All posts by msoos

Testing and pentesting, a road to effectiveness

I have been involved in computer security and security testing for a while and I think it’s time to talk about some aspects of it that get ignored, mostly for the worse. Let me just get this out of the way: security testing (or pentesting, if you like) and testing are very closely related.

The Testing Pyramid

What’s really good about security testing being so close to testing is that you can apply the standard, well-know and widely used techniques from testing to the relatively new field of security testing. First of all, this chart:

This chart essentially means: you should have a lot of unit tests, less but many module and integration tests, a good number of user acceptance tests, and then perform some exploratory testing. The rough definition of exploratory testing is “simultaneous learning, test design and test execution”. If you have ever seen or performed a pentest, you will know that that’s precisely what we do. We come in, at a pretty steep price per day, learn how the system works, come up with test cases on the spot and execute a stream of tests, dynamically adjusting our test strategies to the application at hand. At the end we give a report to the client of what we found and throw away our application-specific test strategies.

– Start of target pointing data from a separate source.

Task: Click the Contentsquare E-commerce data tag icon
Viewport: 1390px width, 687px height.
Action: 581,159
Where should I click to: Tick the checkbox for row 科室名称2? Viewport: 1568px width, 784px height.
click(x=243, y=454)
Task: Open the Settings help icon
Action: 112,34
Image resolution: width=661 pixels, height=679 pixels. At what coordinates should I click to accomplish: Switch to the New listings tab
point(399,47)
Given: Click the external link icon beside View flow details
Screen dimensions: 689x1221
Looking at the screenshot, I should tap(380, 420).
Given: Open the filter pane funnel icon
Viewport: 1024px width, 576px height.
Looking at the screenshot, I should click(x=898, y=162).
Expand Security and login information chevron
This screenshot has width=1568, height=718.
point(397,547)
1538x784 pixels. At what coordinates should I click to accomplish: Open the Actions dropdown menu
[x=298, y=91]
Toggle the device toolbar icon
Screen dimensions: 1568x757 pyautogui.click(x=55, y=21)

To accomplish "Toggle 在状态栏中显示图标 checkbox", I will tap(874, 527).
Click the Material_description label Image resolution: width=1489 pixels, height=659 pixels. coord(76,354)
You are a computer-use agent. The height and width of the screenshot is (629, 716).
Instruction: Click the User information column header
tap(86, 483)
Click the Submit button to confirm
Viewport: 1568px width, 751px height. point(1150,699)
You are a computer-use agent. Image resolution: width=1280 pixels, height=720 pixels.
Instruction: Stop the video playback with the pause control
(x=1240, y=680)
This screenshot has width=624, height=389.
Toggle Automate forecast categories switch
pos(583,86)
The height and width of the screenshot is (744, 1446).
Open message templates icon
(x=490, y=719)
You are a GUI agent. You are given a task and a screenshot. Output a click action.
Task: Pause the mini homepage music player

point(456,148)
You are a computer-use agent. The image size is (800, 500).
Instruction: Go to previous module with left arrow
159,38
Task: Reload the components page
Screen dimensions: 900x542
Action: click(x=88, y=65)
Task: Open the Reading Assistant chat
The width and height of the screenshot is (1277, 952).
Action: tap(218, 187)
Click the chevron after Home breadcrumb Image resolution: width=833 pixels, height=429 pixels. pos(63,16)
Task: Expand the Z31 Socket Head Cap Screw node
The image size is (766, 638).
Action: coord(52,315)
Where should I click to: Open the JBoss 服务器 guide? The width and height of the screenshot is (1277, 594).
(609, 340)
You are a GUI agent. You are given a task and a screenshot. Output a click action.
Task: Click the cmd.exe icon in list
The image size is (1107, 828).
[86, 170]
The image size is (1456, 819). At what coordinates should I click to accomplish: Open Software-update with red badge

Once one realises that security testing/pentesting is exploratory testing, the question of “what about the other test types?” comes naturally. Because the test literature will tell you in no uncertain terms: exploratory testing is the most expensive and least effective way to perform regular testing. It is great to find the one-off, odd things, and has its place in the testing strategy that one must employ. But it’s incredibly ineffective for tests that can be performed at the unit, module, integration or user acceptance level. And there are many of those.

An Example

I used to work at a large company where I was put in charge of the security of one of their products. Of course the first week I did exploratory testing — to see what the application did, how did its subcomponents fare in general, to get a feel for what needs to be prioritised. And then I started walking down that pyramid. I fixed up and added a lot of user acceptance tests, e.g. using Codenomicon, a black-box testing tool perfect for user acceptance testing-level tests. The team I worked at had a very extensive test system and test infrastructure, with well-defined strategies and many-many hooks into the system to make testing easier. These are incredibly important to have if you want to perform any kind of effective testing below the exploratory testing level. Once a bunch of security acceptance tests were set up and running as part of their continuous integration system, I went lower, to the module level, and added more effective, but more difficult to set up tests such as AFL-based feedback fuzzers. At this level, you’ll be finding bugs that are a lot easier to triage, fix and validate, but it takes longer to set up the system.

Limitations of Pentesting

You will be surprised how often security consulting companies are engaged to manually test a system where testers (i.e. humans) are manually firing off trivial inputs such as “<script>alert(1)</script>” into parameters and find bugs. Of course at this point, any sane tester would say: but why don’t we, security consultants, automate this within the scope of the engagement? It’d be kind of like an acceptance test, though still a lot more expensive, but at least fast, automated and the automation could be given to the client as a by-product of the engagement, lowering long-term costs. The reality is that one cannot just fire off those inputs for a number of reasons, mostly to do with poor/unavailable testing infrastructure or unavailable/non-existent test hooks. First of all, I cannot just spin up 20 virtual systems and fire these off in parallel. Typically there are many injection points and many inputs to fire off — remember, these multiply. When I was integrated into the test team, I could just launch a bunch of VMs and perform tens of millions of tests in a matter of (wall-clock) hours. VMs are lot cheaper than humans — testing infrastructure matters. Secondly, a lot of applications have controls (or poor code) in place that detect manipulation (or simply go haywire) and log out the user. Hence one must draw up strategies how to evade these controls. These controls should be turned off, but whenever I get to see the code I know that they cannot be turned off, the option is just not there. Testing hooks matter.

Swimming Against the Tide

Of course “<script>alert(1)</script>” and “‘ or 1=1;–” are not the end of all security testing. They are trivial inputs and don’t go deep at all. But do you really want to pay someone several hundred a day to send these? More complicated inputs can also be automated — Codenomicon and AFL will create some incredibly complex inputs if you correctly hook them up and give them a week or so of CPU time (not wall-clock time). Naturally, few if any automated tests will find issues with business logic on their own — e.g. one user making a transaction as another user. However, a good bunch of these can be automated too, e.g. by a hook that fixes down your session as one user and launching an automated tool, checking for transactions performed by other users. There are diminishing returns here, and some business logic and some deeper issues can probably only be revealed by a combination of threat modelling and exploratory security testing. But ignoring all unit/module/integration/user acceptance security tests will forever make you feel like you are swimming against a tide. It is not hard to find people responsible for information security in large organisations completely swamped, running from one disastrous pentest report and maybe even incident, to the next.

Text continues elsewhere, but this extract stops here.